In a broader sense, which scientific subfields and topics are deemed to be important and why? There is no easy answer to this, but it is the job of university Deans and federal funding agencies to prioritize. There is an interesting example currently in the news, that comes from Georgia Tech’s David Hu, Associate Professor in Mechanical Engineering. He has written an essay Confessions of a Wasteful Scientist. Subtitle: Three of my projects appeared last week on a senator’s list of questionable research. Allow me to explain…
I would also like to respond to Polanyi’s statement: “universities provide an intimate communion for the formation of scientific opinion, free from corrupting intrusions and distractions.” I am very sad to report that this simply isn’t true of universities in the early 21st century. Heterodoxacademy.org is responding to the lack of intellectual diversity at universities. Universities are becoming very uncomfortable places for faculty members with minority perspectives on controversial topics.

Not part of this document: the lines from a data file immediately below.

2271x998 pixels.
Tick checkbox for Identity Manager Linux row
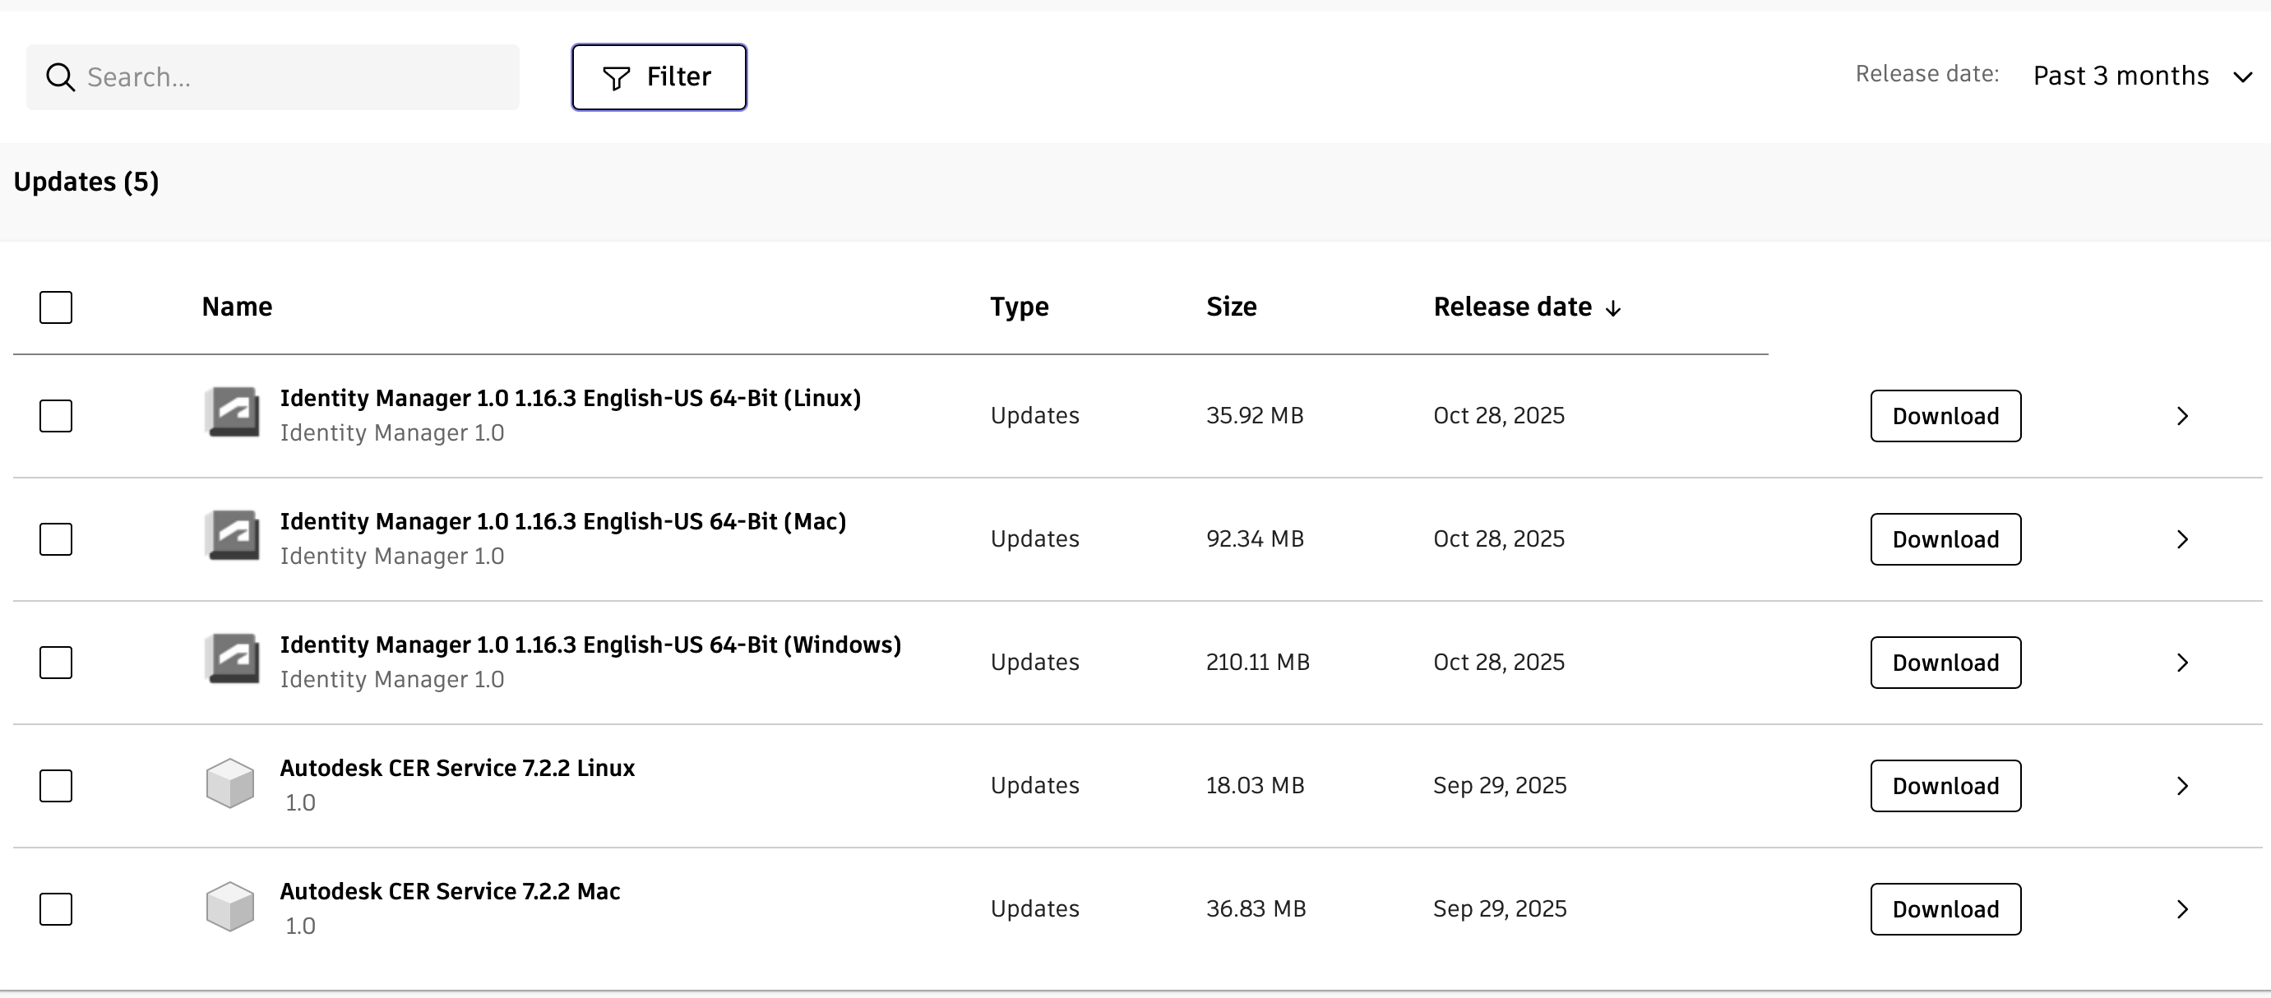(56, 416)
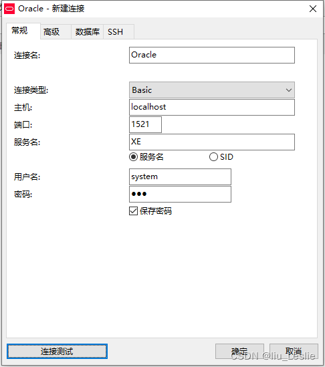The height and width of the screenshot is (367, 325).
Task: Click the Basic connection type combo box
Action: tap(212, 90)
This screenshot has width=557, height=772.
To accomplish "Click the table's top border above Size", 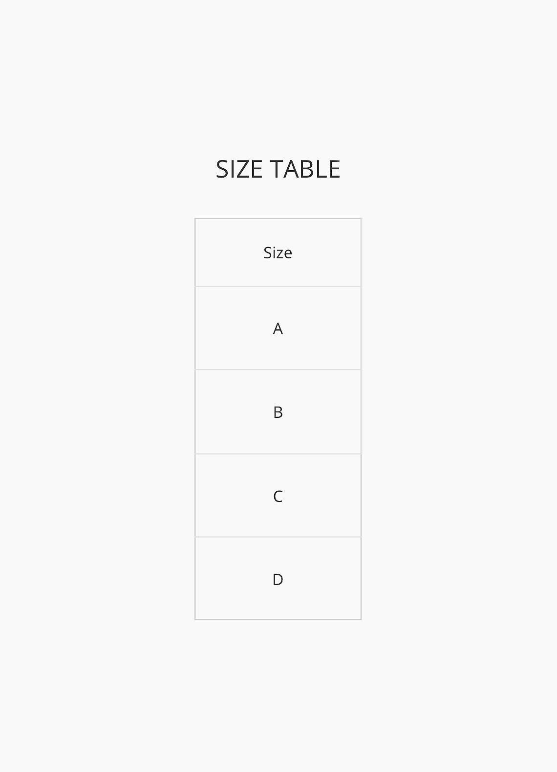I will [x=278, y=218].
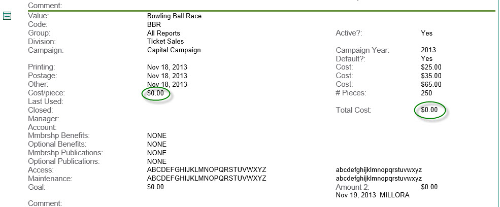This screenshot has height=207, width=500.
Task: Click the BBR code text
Action: [x=154, y=24]
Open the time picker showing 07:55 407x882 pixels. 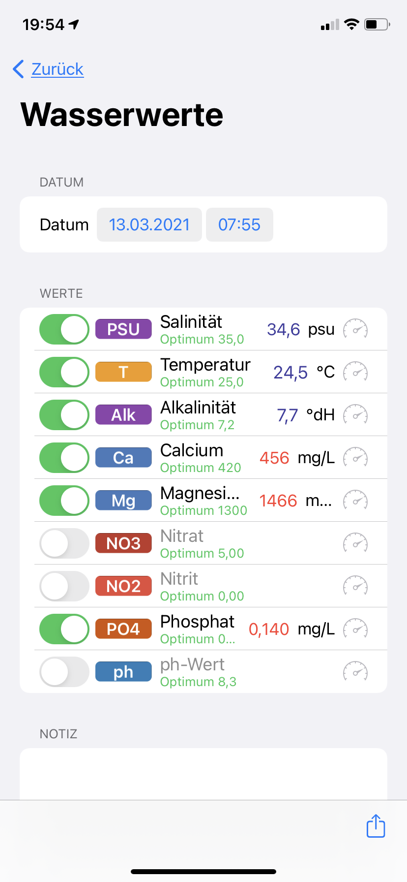(239, 225)
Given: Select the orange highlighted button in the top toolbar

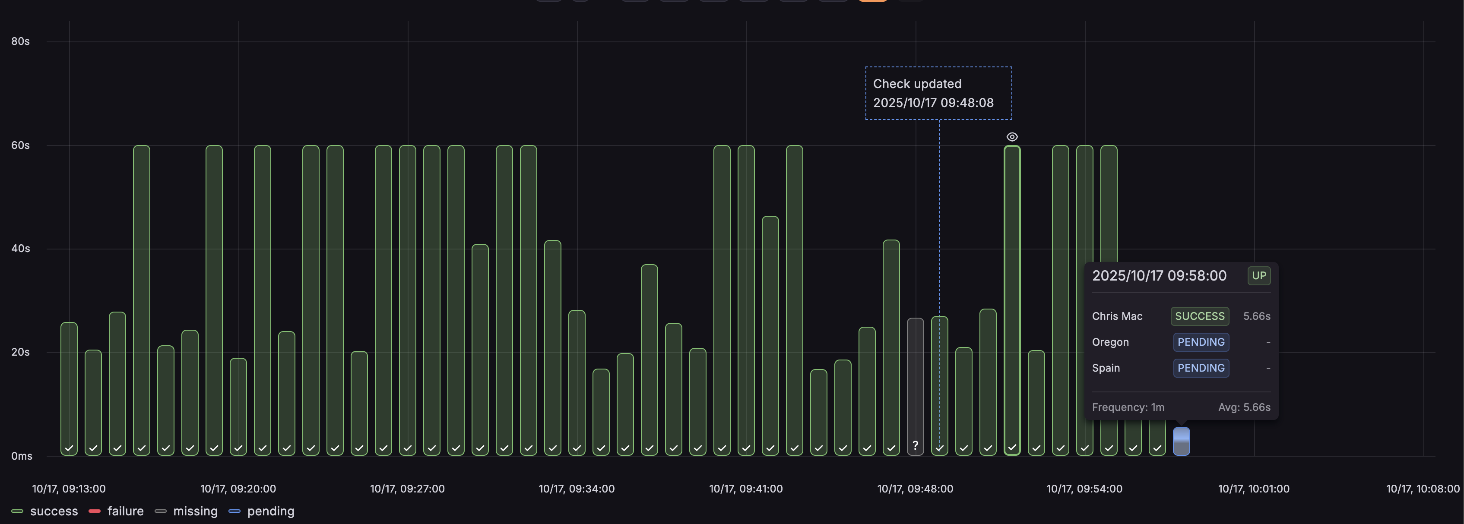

As a result, many scientists with minority perspectives are leaving universities. Further, the internet has enabled many individuals outside of academia to make important contributions to climate science (published in refereed journals, in books, and in other reports). Polanyi wrote: “[T]he general public cannot participate in the intellectual milieu in which discoveries are made. For such work the scientist needs a secluded place among like minded colleagues who keenly share his aims and sharply control his performances.” This is a perspective on scientists that is peculiar to the 20th century [see Scientist: the evolving story of a word]. Particularly in climate science, we are seeing the emergence of a substantial and influential cohort of non-academic scientists, contributing both to the published literature and the public scientific debate. This broadening of the notions of expertise away from university elites is leading some to question whether our traditional notions of expertise are dead [link].
So, what should the Republic of Science look like in the 21st century? The overwhelming issue for the health of science is to reassert the importance of intellectual and political diversity in science, and to respect and even nurture scientific mavericks. The tension between pure (curiosity driven) science and use-inspired and applied science [see Pasteur’s quadrant] needs to be resolved in a way that supports all three, with appropriate roles for universities, government and the private sector. And finally, the reward structure for university scientists need to change to reward more meaningful science that stands the test of time, versus counting papers and press releases, which may not survive even superficial scrutiny even after being published in prestigious journals that are more interested in impact than in rigorous methods and appropriate conclusions.
Failure to give serious thought to these issues risks losing the public trust and support for elite university science (at least in certain fields). Scientists are becoming their own worst enemy when they play into the hands of politicians and others seeking to politicize their science.